Tarihi 31 Ekim 2019

İnce notları

CHP'NİN son Cumhurbaşkanı adayı Muharrem İnce ile CNN Türk'teki Tarafsız Bölge programında birlikteydik… Her ne kadar sorduğum soruların büyük bölümüne net cevaplar vermese de formundan ve hırsından bir şey kaybetmediğini gözlemledim.
CHP'nin yaklaşan kurultayında genel başkanlık için şansı olmadığının farkında.
"Delege isterse aday olurum" diyor ama bunun mümkün olmadığını da biliyor.
Belki de bu yüzden tüm oyun planını 2023'teki Cumhurbaşkanlığı seçiminde bir kez daha CHP'nin adayı olmak üzerine kuruyor. Kılıçdaroğlu'nu doğrudan hedef almamasını, hatta sıcak sayılabilecek mesajlar vermesini biraz buna yordum.
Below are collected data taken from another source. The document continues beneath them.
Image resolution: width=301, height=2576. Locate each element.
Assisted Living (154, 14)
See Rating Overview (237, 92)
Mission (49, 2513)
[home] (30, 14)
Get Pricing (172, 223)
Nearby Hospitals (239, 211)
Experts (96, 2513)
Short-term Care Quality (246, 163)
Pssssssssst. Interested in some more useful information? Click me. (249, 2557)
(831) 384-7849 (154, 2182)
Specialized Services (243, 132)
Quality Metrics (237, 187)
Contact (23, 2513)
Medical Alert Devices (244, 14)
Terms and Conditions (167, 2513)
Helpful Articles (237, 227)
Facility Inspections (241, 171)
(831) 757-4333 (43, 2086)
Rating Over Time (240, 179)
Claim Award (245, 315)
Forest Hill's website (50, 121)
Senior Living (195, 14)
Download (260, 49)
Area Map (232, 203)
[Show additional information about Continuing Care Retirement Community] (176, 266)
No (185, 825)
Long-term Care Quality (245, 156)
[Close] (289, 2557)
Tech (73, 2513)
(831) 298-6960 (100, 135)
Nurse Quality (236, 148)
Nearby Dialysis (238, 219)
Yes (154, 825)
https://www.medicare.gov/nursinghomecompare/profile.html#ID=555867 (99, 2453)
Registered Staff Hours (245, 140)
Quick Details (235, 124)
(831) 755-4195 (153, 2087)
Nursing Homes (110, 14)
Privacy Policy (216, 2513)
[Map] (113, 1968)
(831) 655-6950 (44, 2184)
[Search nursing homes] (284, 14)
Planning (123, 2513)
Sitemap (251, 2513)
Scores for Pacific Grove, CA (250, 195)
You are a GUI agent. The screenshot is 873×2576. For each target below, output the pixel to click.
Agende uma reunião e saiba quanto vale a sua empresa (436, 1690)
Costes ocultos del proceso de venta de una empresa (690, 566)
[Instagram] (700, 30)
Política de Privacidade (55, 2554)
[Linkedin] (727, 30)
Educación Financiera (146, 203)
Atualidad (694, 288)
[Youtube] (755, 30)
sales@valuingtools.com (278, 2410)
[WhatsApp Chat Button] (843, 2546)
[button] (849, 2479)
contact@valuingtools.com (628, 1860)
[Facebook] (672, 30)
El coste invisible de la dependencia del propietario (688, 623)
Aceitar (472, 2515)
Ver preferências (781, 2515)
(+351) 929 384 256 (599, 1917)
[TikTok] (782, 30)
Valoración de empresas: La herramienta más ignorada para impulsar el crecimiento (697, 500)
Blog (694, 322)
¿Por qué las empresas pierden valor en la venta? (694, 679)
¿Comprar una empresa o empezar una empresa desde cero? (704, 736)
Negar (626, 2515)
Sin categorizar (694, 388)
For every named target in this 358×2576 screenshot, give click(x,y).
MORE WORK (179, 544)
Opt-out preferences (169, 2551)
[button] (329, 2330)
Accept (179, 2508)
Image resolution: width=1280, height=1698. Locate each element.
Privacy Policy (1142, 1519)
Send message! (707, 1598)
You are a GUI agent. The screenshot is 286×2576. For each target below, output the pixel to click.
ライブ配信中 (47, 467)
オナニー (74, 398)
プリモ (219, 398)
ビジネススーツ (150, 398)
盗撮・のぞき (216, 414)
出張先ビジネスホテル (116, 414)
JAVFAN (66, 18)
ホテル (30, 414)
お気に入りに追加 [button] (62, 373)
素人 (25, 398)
CHP'nin başında Cumhurbaşkanı adayı olmayacağını her fırsatta ilan eden Kemal Bey'in olması İnce'nin 2023 planına uygun bir tercih çünkü. İnce belli ki o gün geldiğinde bir kez daha Kılıçdaroğlu'nu ikna edebileceğini düşünüyor. Peki tıpkı 2018'de olduğu gibi Abdullah Gül ya da CHP dışından başka bir isim gündeme gelirse ne yapacak?
İlginç bir şekilde böyle bir şeyin olmayacağını düşünüyor. CHP tabanının ezici bir çoğunlukla kendisinin adaylığını isteyeceğine, parti yönetiminin de tabanın sesine kulak vereceğine inanıyor.
Ya CHP yönetimi Ekrem İmamoğlu'nu aday gösterirse!
İnce bu soruyu da ustalıkla geçiştirdi. Ama cümlelerinin satır aralarında "O önce kendisini İstanbul'da ispat etsin" mesajı vardı.
Olası Cumhurbaşkanlığı adaylığında HDP oylarının öneminin farkında bir İnce gördüm programda.
Pervin Buldan'ın Barış Pınarı Harekatı üzerinden CHP'ye yönelttiği üstü kapalı tehdidi eleştirirken bile cümlelerini özenle seçti. "Camiye siyaset sokanlara nasıl karşıysak, Cemevine siyaset sokanlara da karşı olmalıyız" sözleri ile kimi hedef aldığını açıklamadı ama bu çıkışı da dikkat çekiciydi.
Program boyunca Kılıçdaroğlu'nu eleştirmekten kaçınan İnce, MYK'daki bazı isimlere tepkisini ise gizlemedi.
"Önceden bana destek olanları harcıyorlardı, şimdi selam verenleri bile harcıyorlar.
Yazık, ayıp! Bunun bedelini ödeyecekler" sözleri CHP'de yaşanan iktidar kavgasının bir işareti olarak yorumlanabilir.
İnce'ye Avrupa Parlamentosu'nun Türkiye düşmanı raportörü Kati Piri ile gerçekleştirdiği buluşmayı da sordum. Bu buluşma nedeniyle kendisini eleştirenlere kızgındı.
Meğer Brüksel'e, Türkiye'nin Suriye'deki güvenlik kaygılarını anlatmak üzere gitmiş.
Sosyalist milletvekillerine "10 bin kilometre öteden gelen ABD'ye işgalci demiyorsunuz.
Ama güvenliğini sağlamaya çalışan Türkiye'yi işgalci ilan ediyorsunuz" demiş.
İnce'nin bu temasları etkili olur mu bilmem. Ama Türkiye'yi savaş suçlusu ilan etmek için çırpınan Avrupa Parlamentosu'nun sosyalist milletvekilleri sol kimliği ile tanınan bir Türk siyasetçinin anlattıklarına eminim çok şaşırmıştır. Brüksel'e her fırsatta kendi ülkesini şikayet eden siyasilerden sonra İnce'nin gösterdiği bu tavır alkışı hak ediyor.